Nissan commits to electric-only cars in Europe; steps up electrification targets
Nissan has announced its plans to achieve 100 percent EV sales in Europe by 2030, with all new models to be introduced in the European market from now to be all-electric. One of the early pioneers of battery-electric cars in Europe (with Nissan Leaf launched in 2010), the company claims that its capability to design, engineer and build vehicles in the UK will help its drive towards carbon neutrality at the global level.

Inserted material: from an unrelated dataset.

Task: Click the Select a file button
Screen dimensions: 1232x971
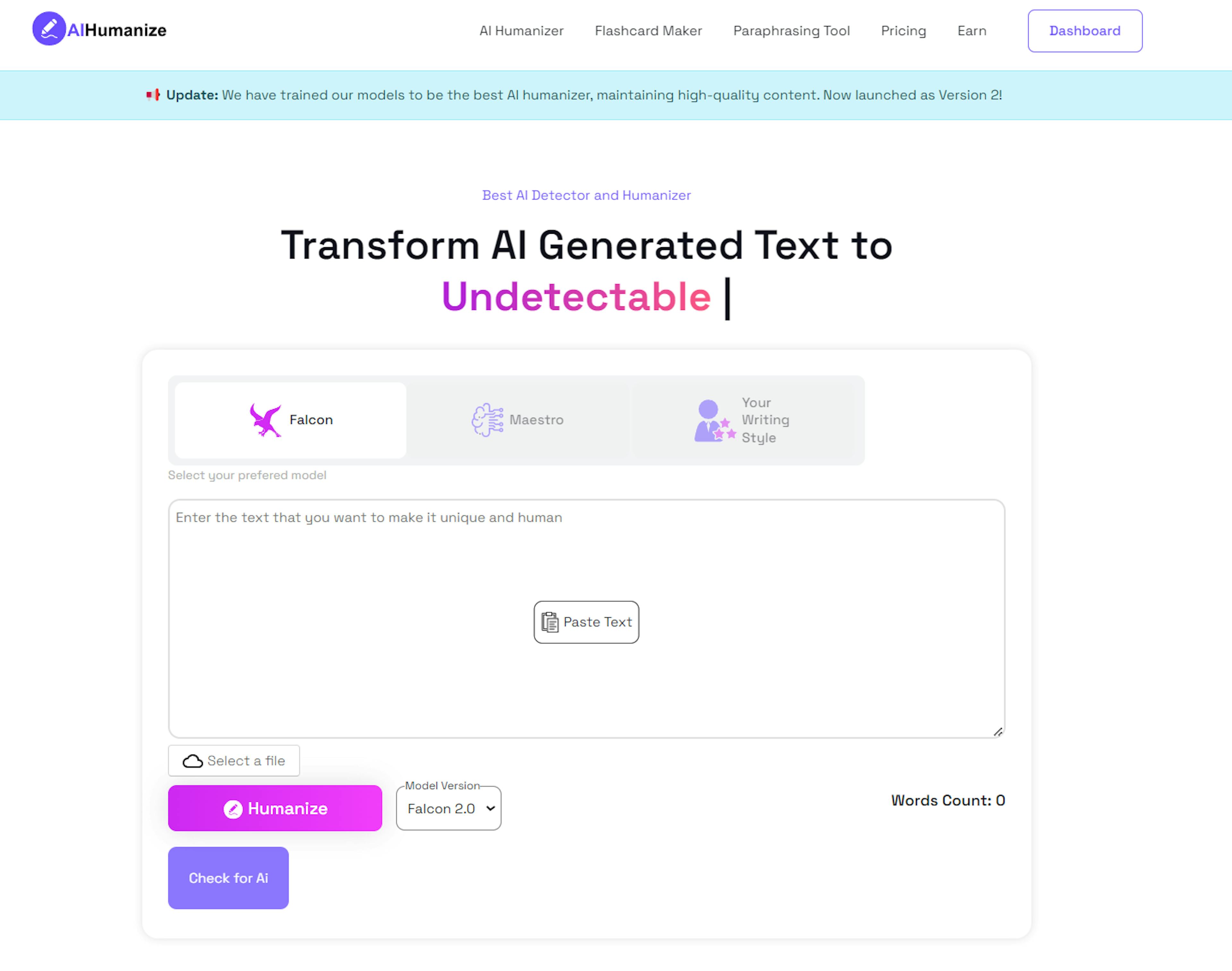Action: tap(234, 761)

Under 'Nissan Ambition 2030', Japanese brand will be introducing 27 electrified vehicles, including 19 EVs, by 2030 in global markets. The company has already confirmed two new electric models for Europe, including an all-new compact electric car to replace the Nissan Micra entry-level hatchback. The other EV will be part of the £1bn 'EV36Zero' project to be built at Nissan's UK plant in Sunderland.
"EV is the ultimate mobility solution. More than a million customers have already joined our journey and experienced the fun of a Nissan electric vehicle, and there is no turning back now," said Makoto Uchida, Nissan President and CEO.
He further added, "EVs powered by renewables are key to us achieving carbon neutrality, which is central to our Ambition 2030 vision. Nissan will make the switch to full electric by 2030 in Europe - we believe it is the right thing to do for our business, our customers and for the planet."
A third of the million-plus Nissan EVs sold around the world have been in Europe, with the Nissan Ariya and the Townstar van beign the latest all-electric vehicles to hit the market. Today, EVs represent 16 percent of Nissan's total sales in Europe, part of a total electrified sales mix of 50 percent, which in the coming three years is expected to rise to 98 percent, the company claims.
Moreover, the automaker has also thrown some light on its EV battery strategy this time. Nissan has revealed plans to introduce cobalt-free technology to bring down the cost of EV batteries by 65 percent by 2028.
Around the same year, the company aims to launch EVs with its proprietary all-solid-state batteries (ASSB). With the introduction of breakthrough ASSB, Nissan believes that it will be able to expand its EV offerings across segments and offer more dynamic performance.
Nissan's ASSBs will make EVs more efficient and accessible by reducing charging time to one-third and bring down the cost of battery packs down to $75 per kWh by fiscal year 2028, Nissan adds. To achieve cost parity between EV and gasoline vehicles, the company further aims to aims to bring it further down to $65 per kWh in future.